I hardly ever have time to turn my computer on, much less get on the board, so I must apologize for all that I have missed since the birth of our dd.
I can't explain how deep my love for this little girl is. I love our ds, like crazy (which is the favorite phrase that we share), but I think because we had him with no effort, I had a false sense of security about our ability to get pregnant again. Then after a year of trying on our, we finally got that dreaded diagnosis...secondary IF.
So on top of trying to conceive ourselves for 1 year, then going through the disappointment of that 1st cycle and negative beta, we wondered if our ds would ever have a sibling.

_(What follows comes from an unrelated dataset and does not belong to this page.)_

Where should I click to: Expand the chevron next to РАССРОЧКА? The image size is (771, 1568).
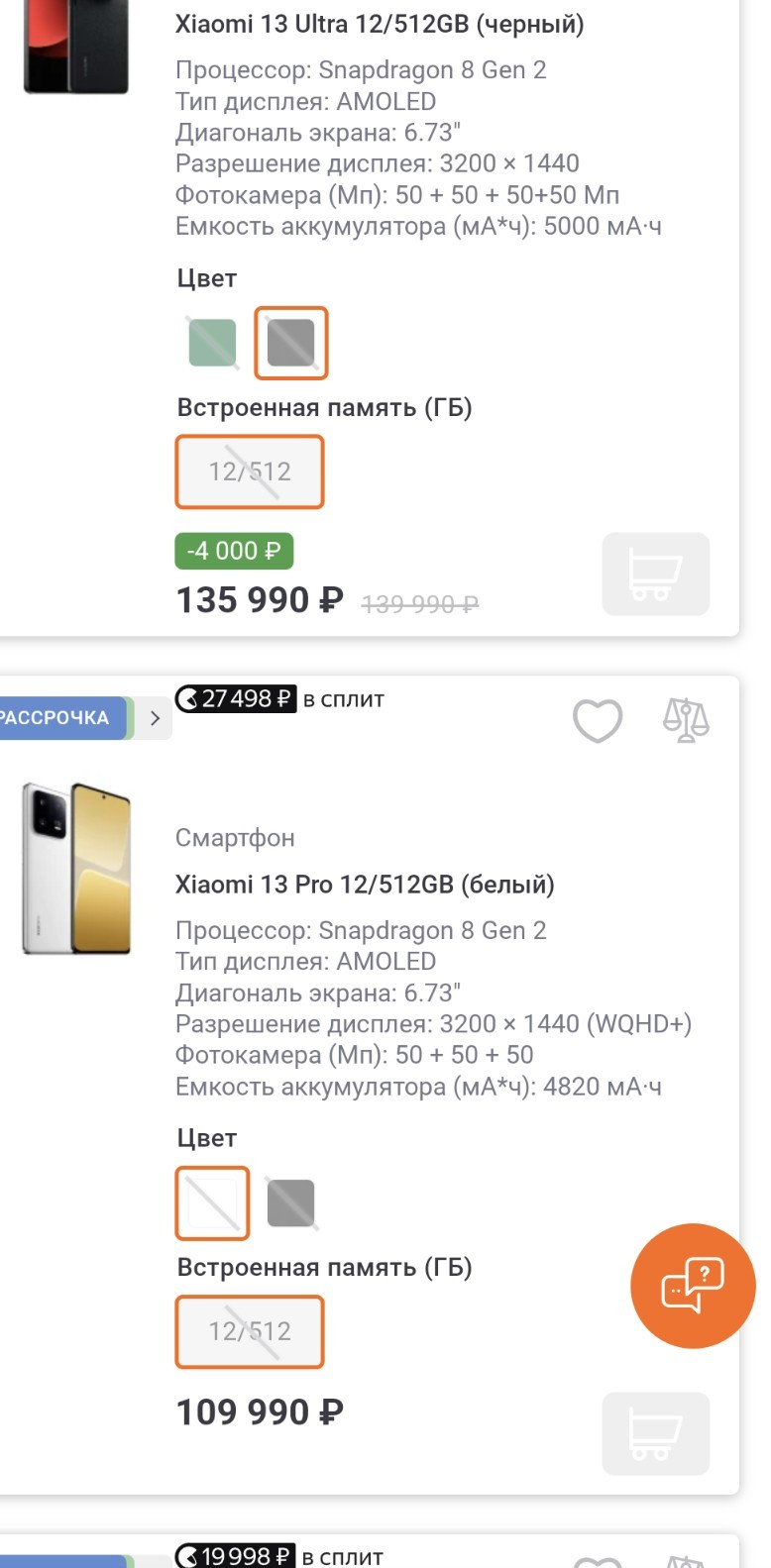[155, 718]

Then I got pregnant on our 2nd cycle and it was hard to relax and i never felt that carefree feeling that I had with our ds. I just did not know if a baby would actually result from the pregnancy.

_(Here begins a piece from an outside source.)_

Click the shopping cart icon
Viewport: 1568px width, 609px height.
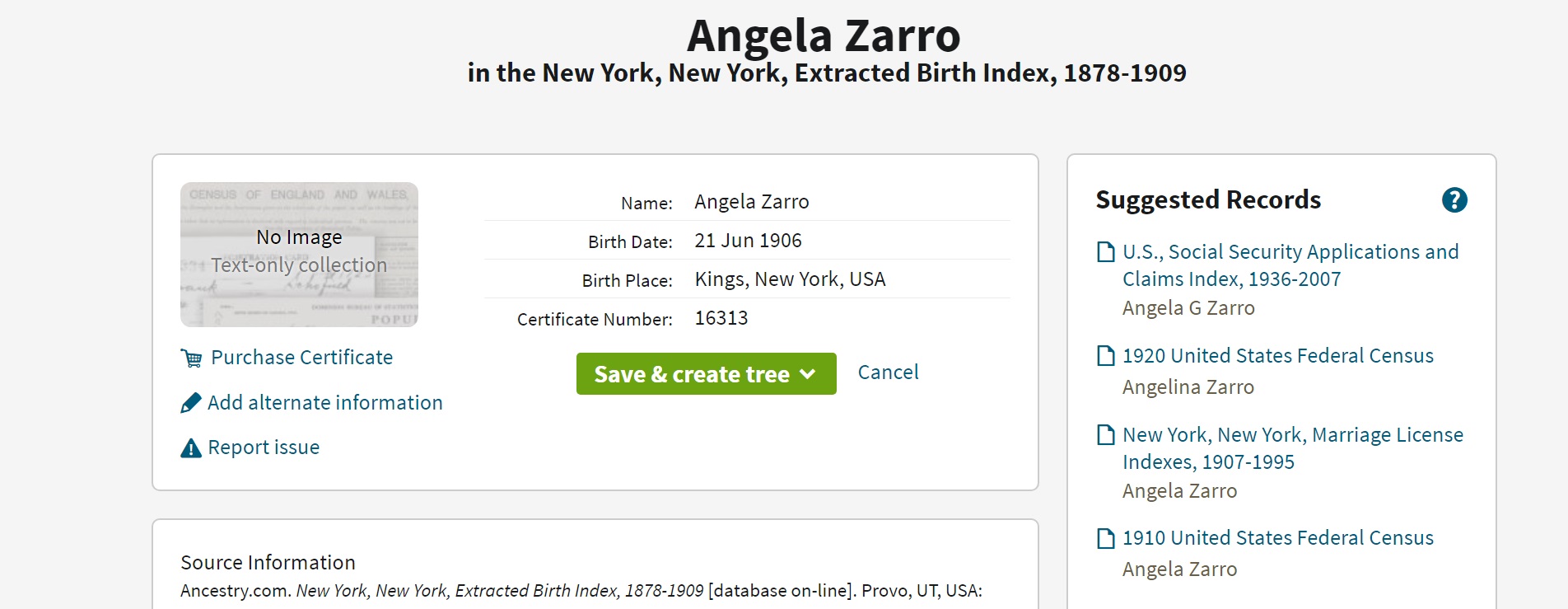(191, 358)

So here we are 7 weeks into life with our daughter, and I am the most tired that I have been in my life, trying to balance the needs of an infant and her 4 year old ds (yes, he recently celebrated his birthday - proud mama moment
, and I have never been happier in my life!!!
A few days ago as I watched my son playing on the playground and laughing, and I was nursing my daughter and listening to her quietly breathe, I was overcome with emotion.
I feel so blessed and honored to be the mother of these 2 beautiful children, and I wondered what my dh and I could possibly have done to deserve such precious gifts. Then I realized we had done nothing. We were gifted these children through grace and mercy, and for that I will be eternally grateful.
I also owe a great debt of thanks to all of you ladies who have been here to share our journey. I hope we are all living out (or soon to be living out) the dream that we had when we started on this road. One million thanks, hugs and kisses, my cyber sisters!